*TASK PROMPT*: Pull each line containing "arrow" from the data.

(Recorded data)

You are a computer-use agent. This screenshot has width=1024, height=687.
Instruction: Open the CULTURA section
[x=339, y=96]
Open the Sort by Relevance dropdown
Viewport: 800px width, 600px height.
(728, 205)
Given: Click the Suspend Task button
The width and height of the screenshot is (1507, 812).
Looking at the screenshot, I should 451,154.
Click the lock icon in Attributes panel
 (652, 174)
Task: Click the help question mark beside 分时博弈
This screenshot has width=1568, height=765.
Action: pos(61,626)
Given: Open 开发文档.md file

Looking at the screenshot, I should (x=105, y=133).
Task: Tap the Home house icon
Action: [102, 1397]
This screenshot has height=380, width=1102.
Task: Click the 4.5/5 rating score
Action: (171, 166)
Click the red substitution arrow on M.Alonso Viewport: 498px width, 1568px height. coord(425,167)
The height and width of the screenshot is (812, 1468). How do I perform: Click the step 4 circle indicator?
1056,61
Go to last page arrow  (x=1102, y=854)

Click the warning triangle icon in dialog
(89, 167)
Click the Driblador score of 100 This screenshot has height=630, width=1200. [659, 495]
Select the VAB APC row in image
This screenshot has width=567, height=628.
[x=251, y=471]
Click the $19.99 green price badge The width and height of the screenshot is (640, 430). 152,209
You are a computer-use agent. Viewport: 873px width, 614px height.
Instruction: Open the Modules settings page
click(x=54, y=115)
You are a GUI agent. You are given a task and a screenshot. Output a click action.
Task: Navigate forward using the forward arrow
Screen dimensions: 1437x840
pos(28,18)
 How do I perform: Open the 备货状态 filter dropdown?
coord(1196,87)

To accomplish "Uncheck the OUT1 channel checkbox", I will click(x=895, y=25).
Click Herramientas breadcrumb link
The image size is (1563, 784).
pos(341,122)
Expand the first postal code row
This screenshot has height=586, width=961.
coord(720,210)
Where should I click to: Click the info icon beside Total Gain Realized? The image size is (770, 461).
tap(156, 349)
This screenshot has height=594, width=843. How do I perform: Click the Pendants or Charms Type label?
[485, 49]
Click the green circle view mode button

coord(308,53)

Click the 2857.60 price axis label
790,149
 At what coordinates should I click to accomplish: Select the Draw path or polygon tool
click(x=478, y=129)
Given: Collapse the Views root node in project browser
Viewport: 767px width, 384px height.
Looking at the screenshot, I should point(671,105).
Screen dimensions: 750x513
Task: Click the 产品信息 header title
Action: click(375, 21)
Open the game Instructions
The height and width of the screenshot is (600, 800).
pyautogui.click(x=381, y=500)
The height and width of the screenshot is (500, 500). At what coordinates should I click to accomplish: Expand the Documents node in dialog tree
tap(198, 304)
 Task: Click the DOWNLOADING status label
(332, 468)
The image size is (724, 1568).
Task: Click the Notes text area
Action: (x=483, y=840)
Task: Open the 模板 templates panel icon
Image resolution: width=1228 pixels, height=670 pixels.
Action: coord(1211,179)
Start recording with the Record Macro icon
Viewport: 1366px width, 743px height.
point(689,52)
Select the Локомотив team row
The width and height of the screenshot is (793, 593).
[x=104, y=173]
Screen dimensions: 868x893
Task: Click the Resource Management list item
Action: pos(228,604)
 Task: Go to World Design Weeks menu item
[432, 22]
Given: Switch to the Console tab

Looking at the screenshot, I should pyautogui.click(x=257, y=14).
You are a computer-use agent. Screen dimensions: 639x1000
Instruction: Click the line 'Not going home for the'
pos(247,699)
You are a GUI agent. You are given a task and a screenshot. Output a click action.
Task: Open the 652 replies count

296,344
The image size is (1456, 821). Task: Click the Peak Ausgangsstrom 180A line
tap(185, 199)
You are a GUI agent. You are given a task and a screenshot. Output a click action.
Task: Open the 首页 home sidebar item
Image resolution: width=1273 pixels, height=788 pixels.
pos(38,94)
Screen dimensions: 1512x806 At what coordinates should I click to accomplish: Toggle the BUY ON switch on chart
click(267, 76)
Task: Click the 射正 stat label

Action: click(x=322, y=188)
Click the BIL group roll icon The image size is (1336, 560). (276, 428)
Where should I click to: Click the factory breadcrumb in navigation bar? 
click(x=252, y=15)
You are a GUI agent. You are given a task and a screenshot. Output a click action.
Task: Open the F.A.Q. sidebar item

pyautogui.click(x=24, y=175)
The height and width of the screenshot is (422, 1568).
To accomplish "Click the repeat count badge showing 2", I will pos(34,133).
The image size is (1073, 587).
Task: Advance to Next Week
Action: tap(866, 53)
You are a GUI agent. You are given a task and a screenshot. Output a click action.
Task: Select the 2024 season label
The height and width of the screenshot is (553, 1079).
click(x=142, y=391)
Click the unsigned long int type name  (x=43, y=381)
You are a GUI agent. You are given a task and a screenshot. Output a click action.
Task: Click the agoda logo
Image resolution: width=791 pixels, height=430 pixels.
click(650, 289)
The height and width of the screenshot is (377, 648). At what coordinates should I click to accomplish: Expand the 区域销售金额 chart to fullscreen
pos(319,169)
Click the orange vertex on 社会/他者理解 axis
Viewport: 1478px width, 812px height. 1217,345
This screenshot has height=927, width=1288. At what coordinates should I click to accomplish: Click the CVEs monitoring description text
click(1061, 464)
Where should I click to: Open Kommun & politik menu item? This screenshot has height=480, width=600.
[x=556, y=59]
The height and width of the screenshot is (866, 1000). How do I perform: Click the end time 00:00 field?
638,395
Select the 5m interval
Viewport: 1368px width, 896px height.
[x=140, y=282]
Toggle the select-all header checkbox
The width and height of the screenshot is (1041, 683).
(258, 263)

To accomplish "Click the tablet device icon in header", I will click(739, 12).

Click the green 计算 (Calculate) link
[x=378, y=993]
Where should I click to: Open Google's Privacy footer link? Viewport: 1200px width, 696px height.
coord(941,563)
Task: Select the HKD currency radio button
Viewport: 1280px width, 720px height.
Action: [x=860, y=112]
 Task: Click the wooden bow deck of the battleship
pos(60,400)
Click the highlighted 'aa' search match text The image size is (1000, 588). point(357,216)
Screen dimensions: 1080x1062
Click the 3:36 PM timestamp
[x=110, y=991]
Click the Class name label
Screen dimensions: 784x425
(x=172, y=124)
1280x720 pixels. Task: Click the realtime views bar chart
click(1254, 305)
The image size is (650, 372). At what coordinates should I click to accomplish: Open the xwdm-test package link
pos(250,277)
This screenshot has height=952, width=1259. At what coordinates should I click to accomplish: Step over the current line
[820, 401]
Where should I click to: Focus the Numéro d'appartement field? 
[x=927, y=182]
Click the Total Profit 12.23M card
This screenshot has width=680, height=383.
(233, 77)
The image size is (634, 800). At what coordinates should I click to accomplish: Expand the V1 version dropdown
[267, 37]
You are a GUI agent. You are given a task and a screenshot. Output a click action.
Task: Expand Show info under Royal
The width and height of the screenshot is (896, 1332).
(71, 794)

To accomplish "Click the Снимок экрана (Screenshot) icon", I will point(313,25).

*SOLUTION TO THIS PROBLEM*:
Click the red substitution arrow on M.Alonso Viewport: 498px width, 1568px height. coord(425,167)
Go to last page arrow  (x=1102, y=854)
Task: Navigate forward using the forward arrow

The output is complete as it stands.